(Stored data)
==============================
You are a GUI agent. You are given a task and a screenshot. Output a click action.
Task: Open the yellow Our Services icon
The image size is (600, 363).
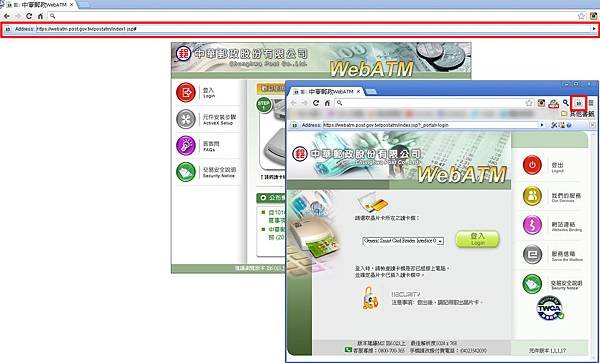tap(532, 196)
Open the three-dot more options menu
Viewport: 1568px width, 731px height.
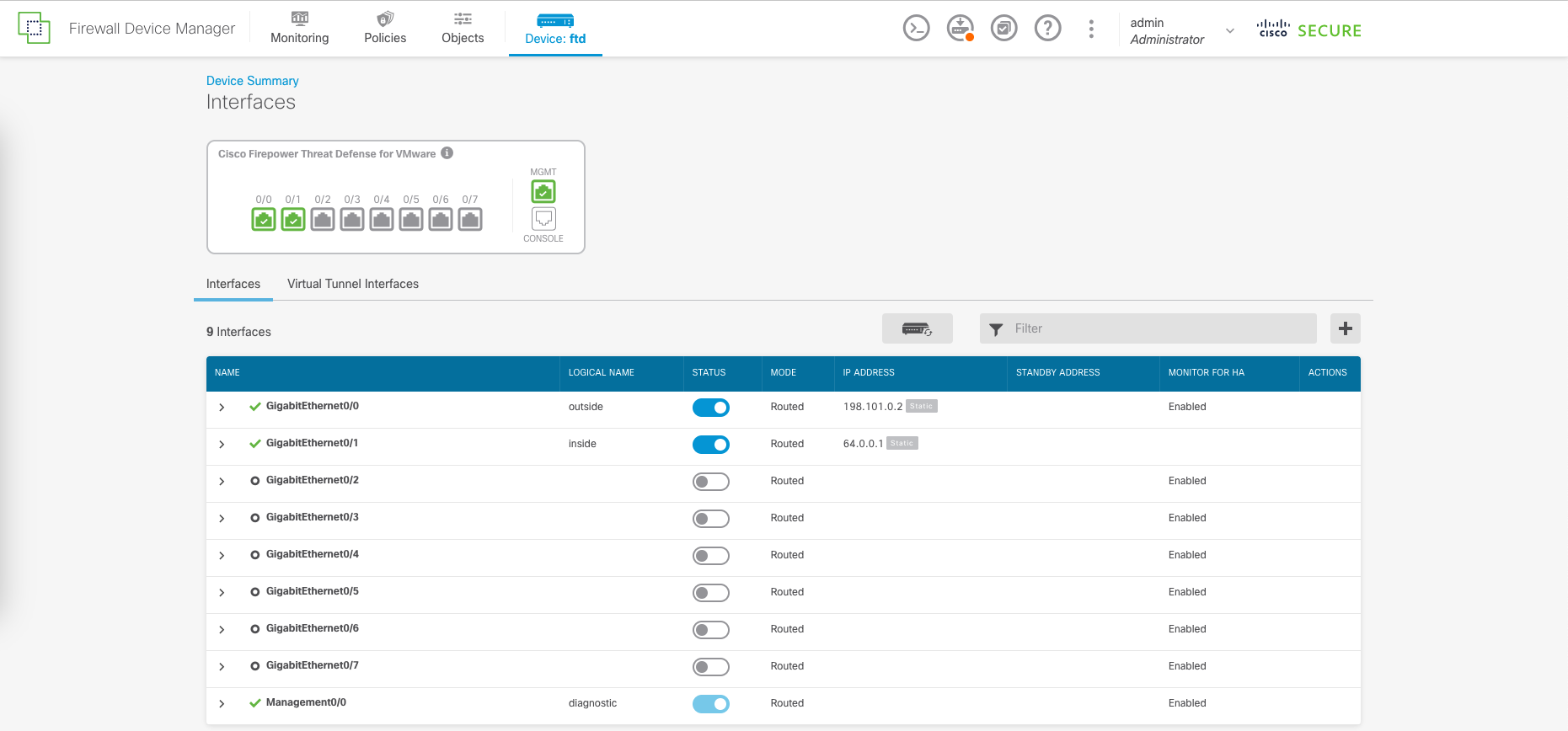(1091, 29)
==============================
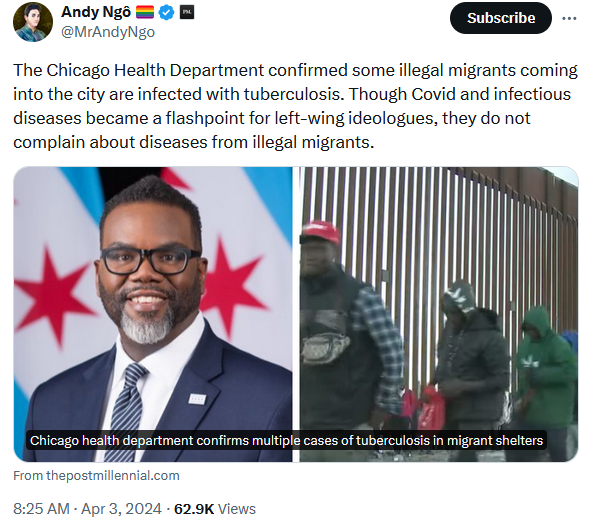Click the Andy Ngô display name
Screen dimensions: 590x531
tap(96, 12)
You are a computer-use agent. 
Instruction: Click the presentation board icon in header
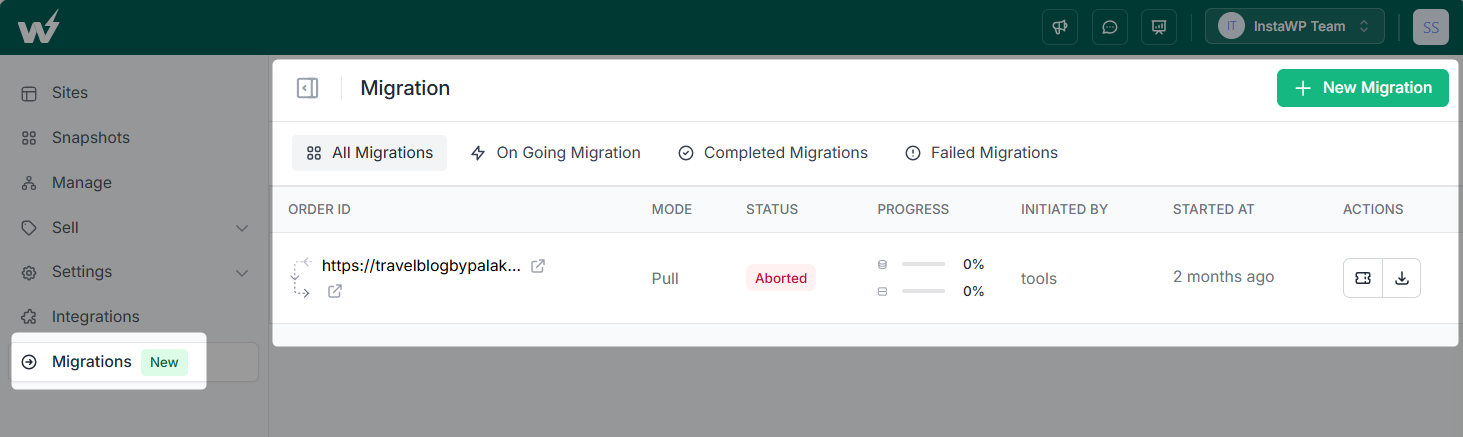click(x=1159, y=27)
==============================
TASK PROMPT:
Could you copy every line from the records that mentions the word "agent"?

EXPECTED ANSWER:
You are a GUI agent. You are given a task and a screenshot. Output a click action.
You are a computer-use agent. 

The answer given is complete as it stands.